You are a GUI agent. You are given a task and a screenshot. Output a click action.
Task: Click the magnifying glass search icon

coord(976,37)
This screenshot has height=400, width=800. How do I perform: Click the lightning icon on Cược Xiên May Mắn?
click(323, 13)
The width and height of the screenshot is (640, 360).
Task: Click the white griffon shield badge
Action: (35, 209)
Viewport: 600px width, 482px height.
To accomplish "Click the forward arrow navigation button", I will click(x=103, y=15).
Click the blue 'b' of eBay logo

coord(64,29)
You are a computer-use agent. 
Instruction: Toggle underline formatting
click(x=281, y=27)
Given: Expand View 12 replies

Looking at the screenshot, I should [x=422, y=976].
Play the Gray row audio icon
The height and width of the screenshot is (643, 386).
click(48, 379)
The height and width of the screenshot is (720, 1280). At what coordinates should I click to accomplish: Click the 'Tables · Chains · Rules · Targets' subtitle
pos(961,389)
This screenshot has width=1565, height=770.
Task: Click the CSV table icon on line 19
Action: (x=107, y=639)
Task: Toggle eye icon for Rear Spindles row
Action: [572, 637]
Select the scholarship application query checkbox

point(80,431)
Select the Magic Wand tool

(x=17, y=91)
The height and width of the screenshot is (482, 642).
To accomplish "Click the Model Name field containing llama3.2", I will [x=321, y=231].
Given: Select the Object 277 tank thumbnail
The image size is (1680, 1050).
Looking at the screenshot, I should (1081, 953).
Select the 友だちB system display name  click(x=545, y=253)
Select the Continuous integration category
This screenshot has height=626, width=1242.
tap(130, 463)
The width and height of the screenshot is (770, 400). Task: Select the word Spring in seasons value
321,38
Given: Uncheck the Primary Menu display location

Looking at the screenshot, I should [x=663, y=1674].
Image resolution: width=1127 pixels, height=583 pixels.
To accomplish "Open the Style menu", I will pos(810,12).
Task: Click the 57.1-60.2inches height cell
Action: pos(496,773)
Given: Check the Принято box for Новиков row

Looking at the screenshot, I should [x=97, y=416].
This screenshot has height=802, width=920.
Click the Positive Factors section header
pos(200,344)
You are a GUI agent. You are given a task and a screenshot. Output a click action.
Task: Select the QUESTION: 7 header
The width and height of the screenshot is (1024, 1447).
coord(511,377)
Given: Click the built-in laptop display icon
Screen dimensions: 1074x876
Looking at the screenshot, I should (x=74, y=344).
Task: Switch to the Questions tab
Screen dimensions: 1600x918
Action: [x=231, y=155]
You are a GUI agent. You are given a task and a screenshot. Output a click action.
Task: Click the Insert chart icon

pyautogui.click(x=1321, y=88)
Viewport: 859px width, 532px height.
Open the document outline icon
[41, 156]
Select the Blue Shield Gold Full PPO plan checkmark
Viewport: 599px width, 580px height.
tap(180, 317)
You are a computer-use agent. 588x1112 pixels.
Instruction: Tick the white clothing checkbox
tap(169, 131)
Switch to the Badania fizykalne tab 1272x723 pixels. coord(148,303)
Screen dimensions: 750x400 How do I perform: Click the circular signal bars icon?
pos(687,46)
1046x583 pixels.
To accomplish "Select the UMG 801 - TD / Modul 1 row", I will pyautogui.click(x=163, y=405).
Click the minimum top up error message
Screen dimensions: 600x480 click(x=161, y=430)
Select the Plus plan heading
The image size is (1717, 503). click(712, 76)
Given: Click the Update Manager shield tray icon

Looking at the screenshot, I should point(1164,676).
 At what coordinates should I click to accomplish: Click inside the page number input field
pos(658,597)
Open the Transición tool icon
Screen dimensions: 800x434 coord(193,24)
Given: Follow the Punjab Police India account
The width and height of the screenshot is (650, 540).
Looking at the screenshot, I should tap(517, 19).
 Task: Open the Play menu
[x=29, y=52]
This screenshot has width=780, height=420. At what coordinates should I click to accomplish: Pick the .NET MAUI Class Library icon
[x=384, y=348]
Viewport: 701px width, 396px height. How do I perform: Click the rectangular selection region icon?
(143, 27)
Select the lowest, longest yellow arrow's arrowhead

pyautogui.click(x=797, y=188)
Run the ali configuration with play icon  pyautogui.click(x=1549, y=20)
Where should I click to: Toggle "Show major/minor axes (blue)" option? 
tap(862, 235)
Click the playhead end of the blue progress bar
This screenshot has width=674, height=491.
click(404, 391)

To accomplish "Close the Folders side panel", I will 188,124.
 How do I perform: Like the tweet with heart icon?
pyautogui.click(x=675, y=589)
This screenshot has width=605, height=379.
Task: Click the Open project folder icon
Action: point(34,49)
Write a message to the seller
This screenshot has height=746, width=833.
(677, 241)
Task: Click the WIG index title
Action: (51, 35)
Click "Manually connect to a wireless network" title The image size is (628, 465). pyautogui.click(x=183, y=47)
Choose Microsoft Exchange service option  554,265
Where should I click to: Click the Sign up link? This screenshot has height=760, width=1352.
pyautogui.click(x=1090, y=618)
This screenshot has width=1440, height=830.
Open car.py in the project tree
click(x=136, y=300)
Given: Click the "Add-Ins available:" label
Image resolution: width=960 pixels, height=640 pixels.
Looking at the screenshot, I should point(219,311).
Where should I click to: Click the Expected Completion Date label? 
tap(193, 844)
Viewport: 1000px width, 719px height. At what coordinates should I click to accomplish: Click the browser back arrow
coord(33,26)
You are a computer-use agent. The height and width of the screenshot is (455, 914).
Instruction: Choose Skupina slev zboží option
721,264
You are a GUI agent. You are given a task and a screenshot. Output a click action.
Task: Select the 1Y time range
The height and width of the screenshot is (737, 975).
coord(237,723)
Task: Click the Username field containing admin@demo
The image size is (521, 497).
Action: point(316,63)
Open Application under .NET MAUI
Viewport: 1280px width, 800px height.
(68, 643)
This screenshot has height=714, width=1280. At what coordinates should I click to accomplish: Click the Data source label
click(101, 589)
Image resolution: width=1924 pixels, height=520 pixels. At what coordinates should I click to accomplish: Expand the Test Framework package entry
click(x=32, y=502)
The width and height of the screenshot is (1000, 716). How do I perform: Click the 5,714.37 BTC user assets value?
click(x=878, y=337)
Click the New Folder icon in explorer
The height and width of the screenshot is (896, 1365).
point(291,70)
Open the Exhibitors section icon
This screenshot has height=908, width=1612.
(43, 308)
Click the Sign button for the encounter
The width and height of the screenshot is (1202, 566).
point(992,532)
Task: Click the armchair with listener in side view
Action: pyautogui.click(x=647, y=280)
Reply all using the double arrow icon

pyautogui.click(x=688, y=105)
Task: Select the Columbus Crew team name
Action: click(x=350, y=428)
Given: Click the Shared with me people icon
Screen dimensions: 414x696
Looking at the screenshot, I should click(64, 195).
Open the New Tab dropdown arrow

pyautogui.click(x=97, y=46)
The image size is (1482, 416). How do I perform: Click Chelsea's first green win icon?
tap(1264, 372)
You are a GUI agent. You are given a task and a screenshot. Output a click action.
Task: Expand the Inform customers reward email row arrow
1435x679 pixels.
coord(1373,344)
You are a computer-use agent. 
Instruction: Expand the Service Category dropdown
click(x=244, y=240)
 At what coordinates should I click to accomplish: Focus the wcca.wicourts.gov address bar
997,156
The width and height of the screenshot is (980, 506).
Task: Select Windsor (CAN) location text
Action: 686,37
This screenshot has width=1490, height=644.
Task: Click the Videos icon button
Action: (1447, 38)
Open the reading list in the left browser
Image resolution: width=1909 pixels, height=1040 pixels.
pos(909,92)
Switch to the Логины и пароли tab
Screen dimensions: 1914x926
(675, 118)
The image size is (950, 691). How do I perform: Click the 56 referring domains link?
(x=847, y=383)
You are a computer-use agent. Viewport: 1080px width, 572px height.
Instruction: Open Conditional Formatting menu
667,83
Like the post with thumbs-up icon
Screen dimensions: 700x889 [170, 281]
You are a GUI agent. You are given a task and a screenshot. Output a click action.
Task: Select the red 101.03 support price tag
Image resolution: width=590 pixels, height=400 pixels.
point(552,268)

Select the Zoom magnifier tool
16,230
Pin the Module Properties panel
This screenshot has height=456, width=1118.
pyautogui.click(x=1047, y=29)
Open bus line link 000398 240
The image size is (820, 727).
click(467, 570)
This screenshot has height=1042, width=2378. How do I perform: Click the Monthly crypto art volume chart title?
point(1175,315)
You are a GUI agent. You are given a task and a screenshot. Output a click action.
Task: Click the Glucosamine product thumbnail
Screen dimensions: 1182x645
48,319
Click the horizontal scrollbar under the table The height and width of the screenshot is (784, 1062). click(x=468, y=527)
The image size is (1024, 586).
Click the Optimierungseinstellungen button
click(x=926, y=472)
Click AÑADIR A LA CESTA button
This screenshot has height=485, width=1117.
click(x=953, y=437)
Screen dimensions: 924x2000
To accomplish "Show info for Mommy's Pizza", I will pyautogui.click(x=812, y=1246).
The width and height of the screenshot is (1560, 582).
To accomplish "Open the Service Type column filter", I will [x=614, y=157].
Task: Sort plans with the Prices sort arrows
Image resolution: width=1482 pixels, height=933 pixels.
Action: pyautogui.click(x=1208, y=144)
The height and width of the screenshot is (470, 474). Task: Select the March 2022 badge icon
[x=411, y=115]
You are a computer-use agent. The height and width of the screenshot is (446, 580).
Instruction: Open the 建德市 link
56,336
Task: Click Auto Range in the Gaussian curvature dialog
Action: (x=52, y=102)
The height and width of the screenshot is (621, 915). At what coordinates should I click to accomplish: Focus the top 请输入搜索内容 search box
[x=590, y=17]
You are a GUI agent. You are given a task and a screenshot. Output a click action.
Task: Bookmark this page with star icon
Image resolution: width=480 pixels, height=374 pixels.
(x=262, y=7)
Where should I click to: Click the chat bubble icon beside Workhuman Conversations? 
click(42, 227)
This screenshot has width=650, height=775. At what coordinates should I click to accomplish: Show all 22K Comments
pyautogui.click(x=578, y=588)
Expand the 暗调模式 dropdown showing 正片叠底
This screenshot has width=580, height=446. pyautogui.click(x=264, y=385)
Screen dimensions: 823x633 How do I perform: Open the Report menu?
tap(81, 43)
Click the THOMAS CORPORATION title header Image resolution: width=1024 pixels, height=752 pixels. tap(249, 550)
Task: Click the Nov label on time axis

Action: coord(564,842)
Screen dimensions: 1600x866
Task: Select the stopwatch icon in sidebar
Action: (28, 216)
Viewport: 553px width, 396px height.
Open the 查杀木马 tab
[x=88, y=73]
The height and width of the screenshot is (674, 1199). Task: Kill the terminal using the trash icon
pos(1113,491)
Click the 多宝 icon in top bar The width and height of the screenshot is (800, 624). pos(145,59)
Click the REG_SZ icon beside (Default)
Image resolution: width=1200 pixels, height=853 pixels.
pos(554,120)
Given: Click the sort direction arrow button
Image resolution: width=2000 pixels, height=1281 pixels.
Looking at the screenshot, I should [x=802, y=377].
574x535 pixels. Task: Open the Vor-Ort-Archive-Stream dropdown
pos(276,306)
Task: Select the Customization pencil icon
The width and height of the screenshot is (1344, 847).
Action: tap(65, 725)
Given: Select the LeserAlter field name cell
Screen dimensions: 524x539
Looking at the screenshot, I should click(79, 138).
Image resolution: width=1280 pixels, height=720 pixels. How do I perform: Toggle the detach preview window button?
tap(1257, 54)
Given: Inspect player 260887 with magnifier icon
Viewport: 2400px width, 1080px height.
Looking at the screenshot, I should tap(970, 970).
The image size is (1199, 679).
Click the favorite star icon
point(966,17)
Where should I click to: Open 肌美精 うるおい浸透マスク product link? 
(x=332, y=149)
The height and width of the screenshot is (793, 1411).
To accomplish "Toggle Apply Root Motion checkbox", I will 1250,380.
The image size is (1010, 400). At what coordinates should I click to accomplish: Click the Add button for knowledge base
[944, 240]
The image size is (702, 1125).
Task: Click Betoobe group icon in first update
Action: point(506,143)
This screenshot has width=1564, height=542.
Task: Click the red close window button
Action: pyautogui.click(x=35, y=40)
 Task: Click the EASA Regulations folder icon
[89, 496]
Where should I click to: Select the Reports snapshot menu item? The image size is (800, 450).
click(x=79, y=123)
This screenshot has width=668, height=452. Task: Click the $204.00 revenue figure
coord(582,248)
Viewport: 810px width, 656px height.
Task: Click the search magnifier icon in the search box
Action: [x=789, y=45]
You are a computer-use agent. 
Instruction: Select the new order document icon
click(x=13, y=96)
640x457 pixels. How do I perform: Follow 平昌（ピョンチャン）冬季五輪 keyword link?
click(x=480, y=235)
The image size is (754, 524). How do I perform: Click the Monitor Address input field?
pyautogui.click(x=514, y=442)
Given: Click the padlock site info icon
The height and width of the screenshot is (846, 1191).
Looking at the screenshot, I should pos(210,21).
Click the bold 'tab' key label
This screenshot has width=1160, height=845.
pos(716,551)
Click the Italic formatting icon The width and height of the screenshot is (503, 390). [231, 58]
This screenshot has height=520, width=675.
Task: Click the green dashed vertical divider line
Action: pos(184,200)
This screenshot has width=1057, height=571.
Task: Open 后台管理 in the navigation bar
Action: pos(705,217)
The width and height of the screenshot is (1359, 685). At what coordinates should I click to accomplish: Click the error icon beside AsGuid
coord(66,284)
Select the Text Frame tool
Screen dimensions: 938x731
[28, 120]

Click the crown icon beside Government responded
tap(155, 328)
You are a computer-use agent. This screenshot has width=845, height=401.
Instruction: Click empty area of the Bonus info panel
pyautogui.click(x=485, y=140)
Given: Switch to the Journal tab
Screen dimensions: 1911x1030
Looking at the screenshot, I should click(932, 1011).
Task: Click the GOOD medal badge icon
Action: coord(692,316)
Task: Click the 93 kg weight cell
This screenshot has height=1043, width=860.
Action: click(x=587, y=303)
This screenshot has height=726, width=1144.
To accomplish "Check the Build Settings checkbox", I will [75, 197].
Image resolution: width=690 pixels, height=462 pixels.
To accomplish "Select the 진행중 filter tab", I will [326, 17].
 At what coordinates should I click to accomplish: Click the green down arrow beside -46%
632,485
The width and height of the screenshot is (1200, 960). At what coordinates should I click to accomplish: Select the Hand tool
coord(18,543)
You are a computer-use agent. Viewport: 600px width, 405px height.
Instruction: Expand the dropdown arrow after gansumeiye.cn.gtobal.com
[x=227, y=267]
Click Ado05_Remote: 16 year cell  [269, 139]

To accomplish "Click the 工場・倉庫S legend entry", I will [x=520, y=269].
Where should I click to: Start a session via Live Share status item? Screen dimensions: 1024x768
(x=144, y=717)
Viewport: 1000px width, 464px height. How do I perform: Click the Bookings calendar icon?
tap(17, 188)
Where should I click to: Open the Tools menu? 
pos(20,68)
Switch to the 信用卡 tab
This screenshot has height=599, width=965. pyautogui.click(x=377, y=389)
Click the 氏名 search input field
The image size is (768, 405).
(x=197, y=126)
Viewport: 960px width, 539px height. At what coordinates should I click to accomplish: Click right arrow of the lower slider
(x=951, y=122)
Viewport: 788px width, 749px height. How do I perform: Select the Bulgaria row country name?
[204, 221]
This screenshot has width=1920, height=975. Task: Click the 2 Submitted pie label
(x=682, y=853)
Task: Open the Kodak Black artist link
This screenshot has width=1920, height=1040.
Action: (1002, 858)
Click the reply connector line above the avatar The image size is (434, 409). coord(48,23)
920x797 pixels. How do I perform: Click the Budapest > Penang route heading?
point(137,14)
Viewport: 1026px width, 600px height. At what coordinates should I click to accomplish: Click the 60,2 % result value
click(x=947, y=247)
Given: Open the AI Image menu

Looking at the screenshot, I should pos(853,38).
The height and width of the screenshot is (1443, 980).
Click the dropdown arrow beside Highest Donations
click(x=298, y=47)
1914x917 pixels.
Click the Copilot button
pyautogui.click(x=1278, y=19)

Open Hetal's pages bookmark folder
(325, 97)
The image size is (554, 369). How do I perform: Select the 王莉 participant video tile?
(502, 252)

····················

Work instruction: Return each line of the material above in which the string "filter" appears.

Your response:
To accomplish "Open the Service Type column filter", I will [x=614, y=157].
To accomplish "Select the 진행중 filter tab", I will [326, 17].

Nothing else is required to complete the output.